[Stored data]
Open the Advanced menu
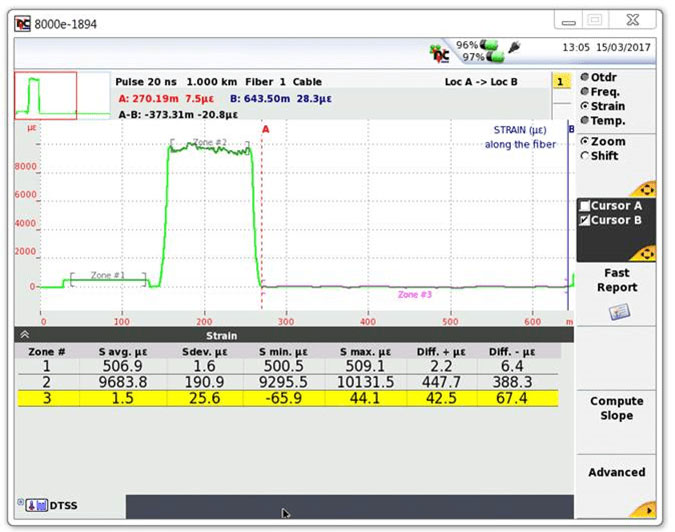Image resolution: width=675 pixels, height=532 pixels. [x=616, y=472]
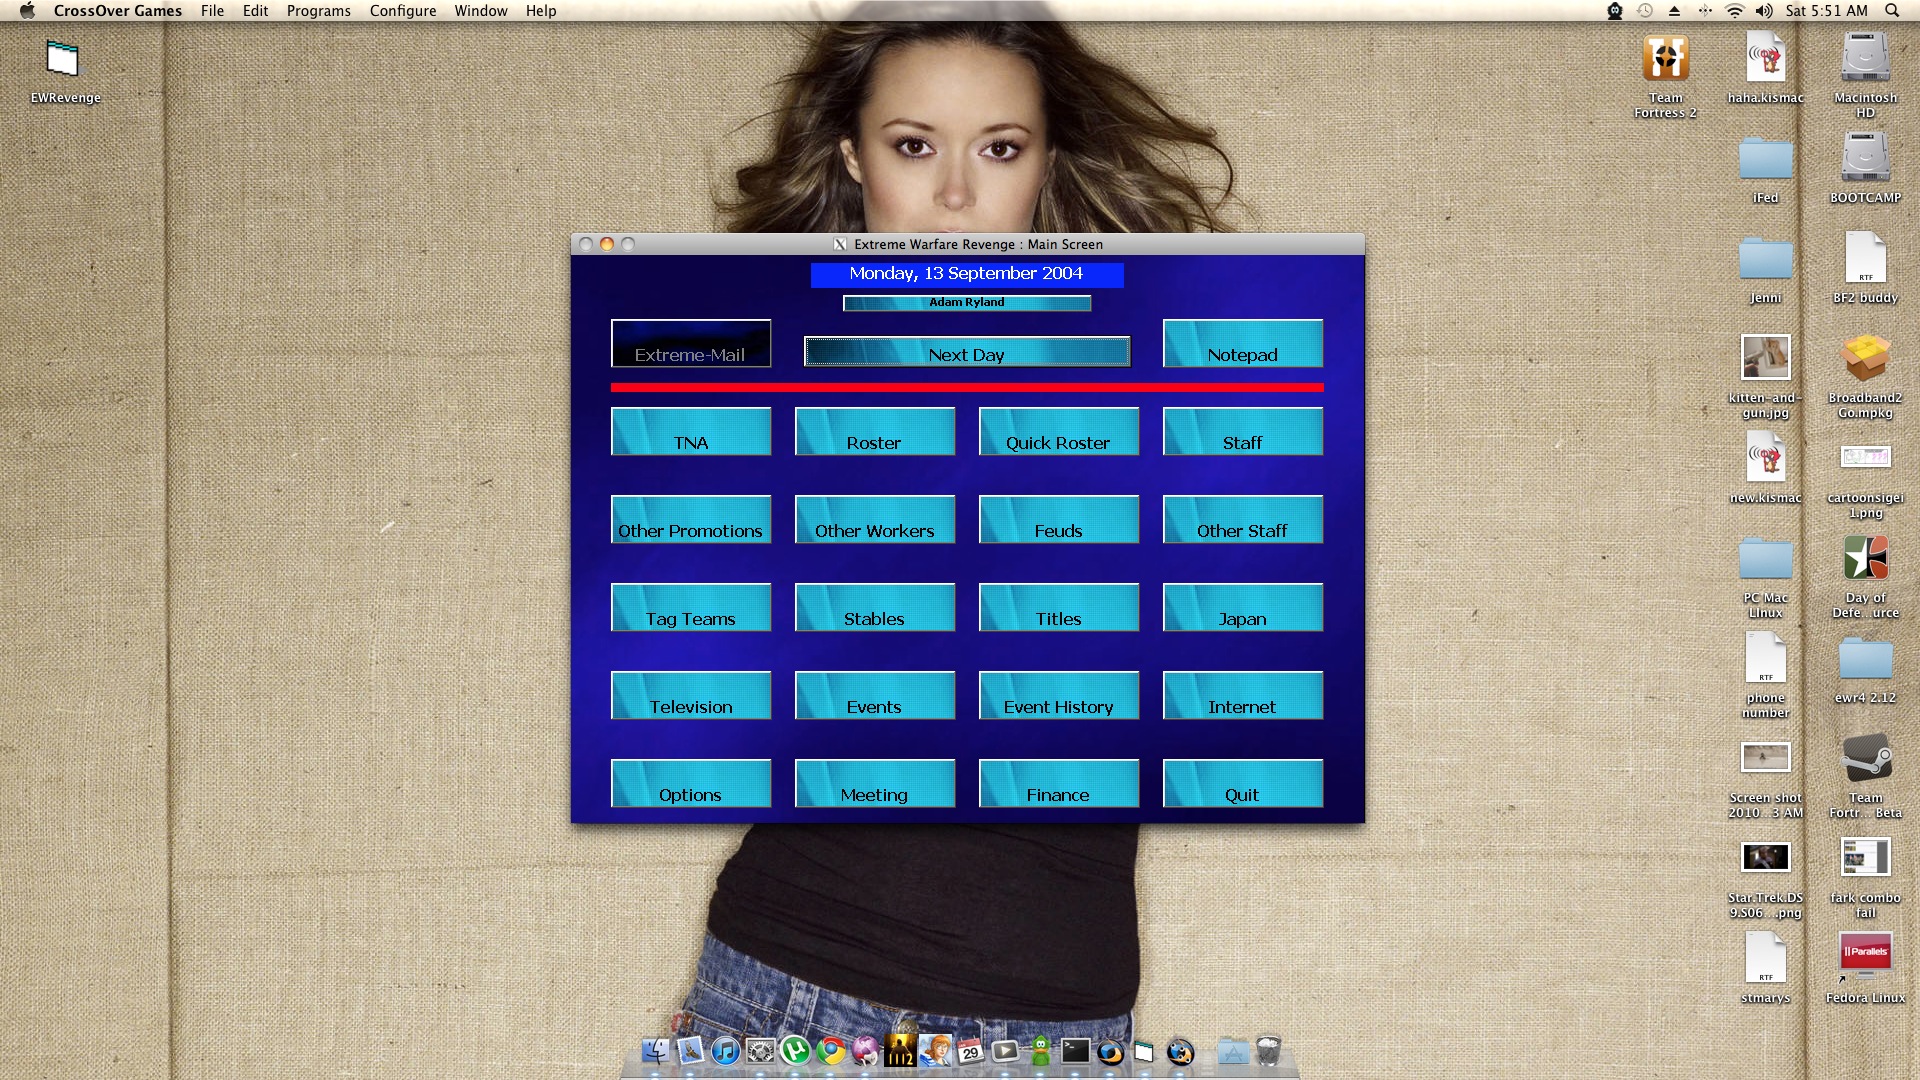
Task: Open the Television management screen
Action: [x=690, y=705]
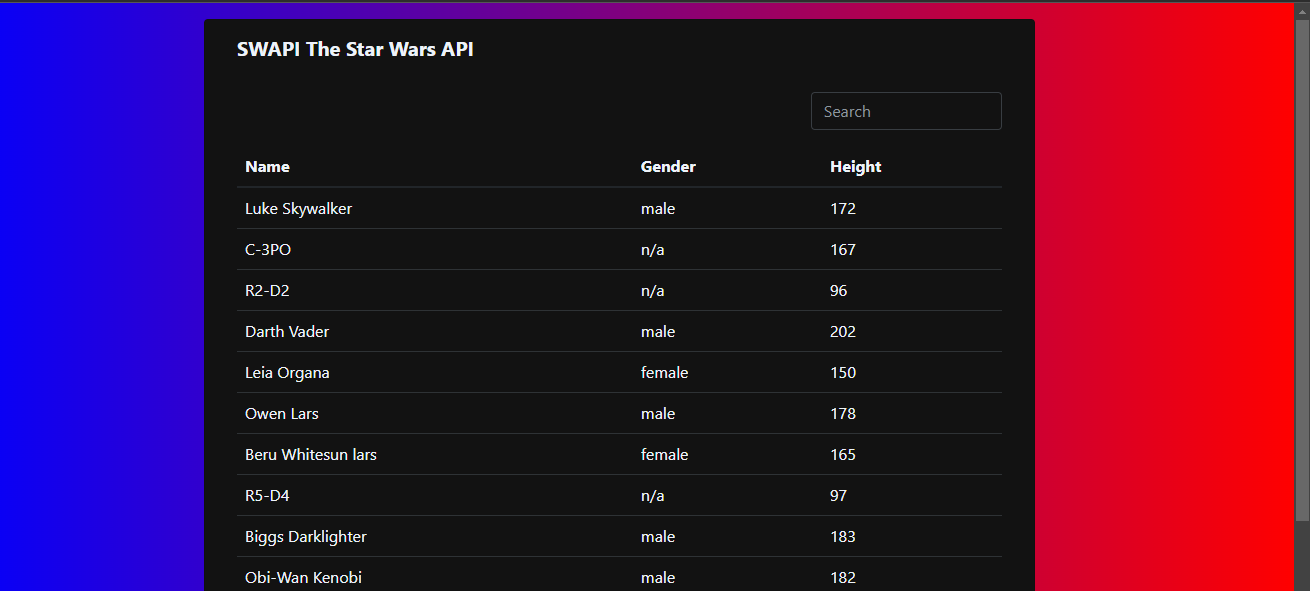Click R2-D2's height value 96

point(838,291)
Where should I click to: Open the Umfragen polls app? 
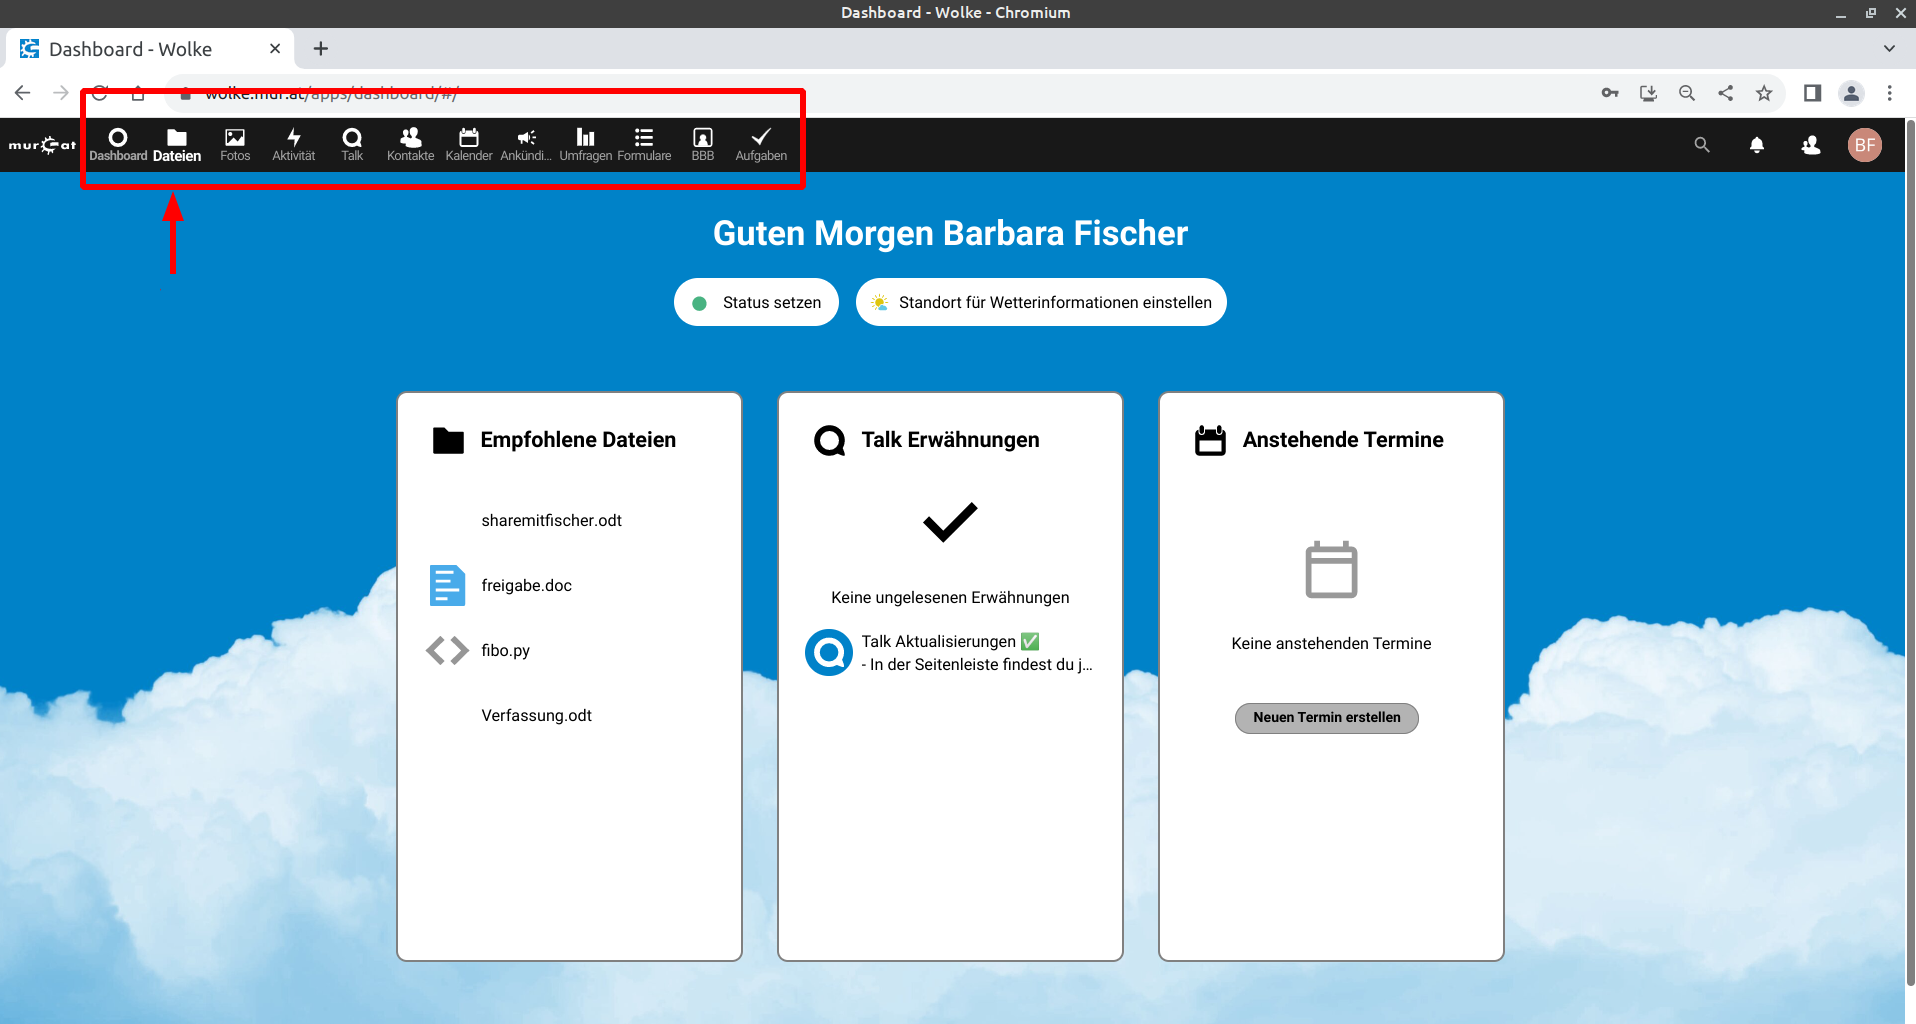585,144
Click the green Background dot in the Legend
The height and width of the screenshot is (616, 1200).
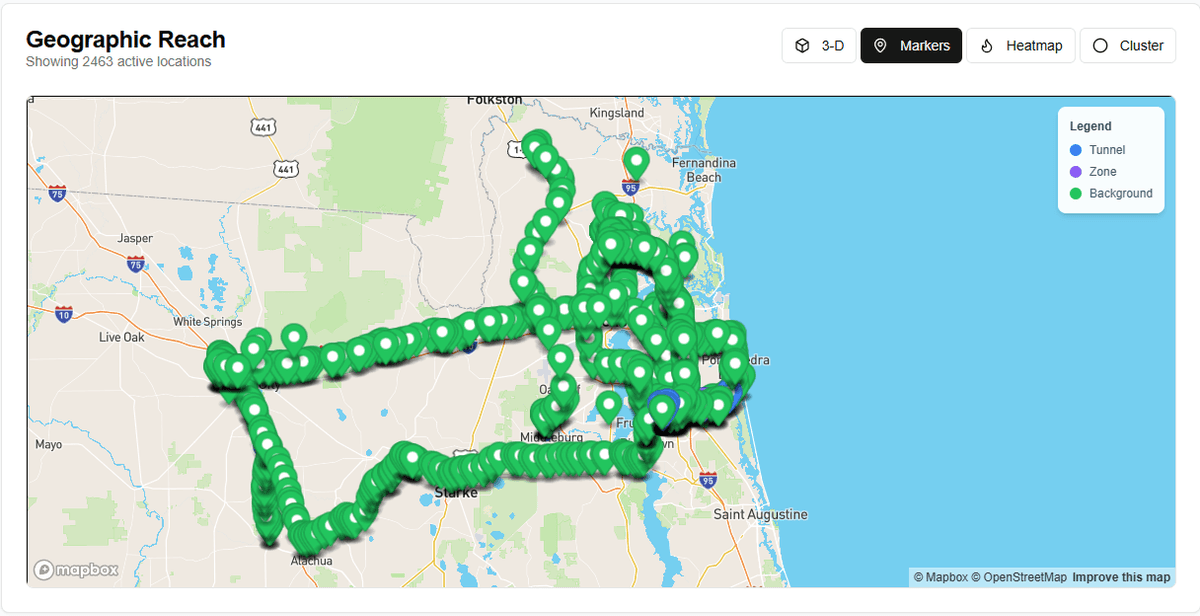[1074, 193]
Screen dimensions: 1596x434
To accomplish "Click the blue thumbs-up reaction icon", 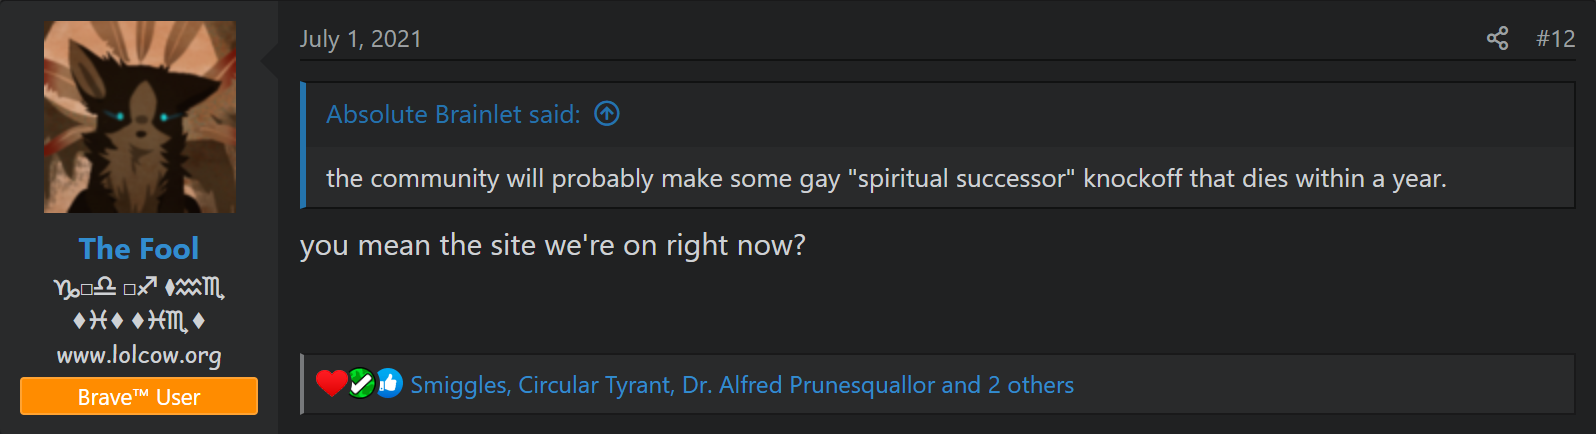I will coord(389,383).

# Task brief
What is needed is the exact run of lines from the start of the data through the line with "Click the green Background dot in the Legend", both ends included, minus the pictures.

# Reply to the task
Open the Advanced menu
Image resolution: width=675 pixels, height=532 pixels. [x=616, y=472]
Task: Open the Television management screen
Action: [x=690, y=705]
Click R2-D2's height value 96

point(838,291)
Where should I click to: Open the Umfragen polls app? 
585,144
Click the green Background dot in the Legend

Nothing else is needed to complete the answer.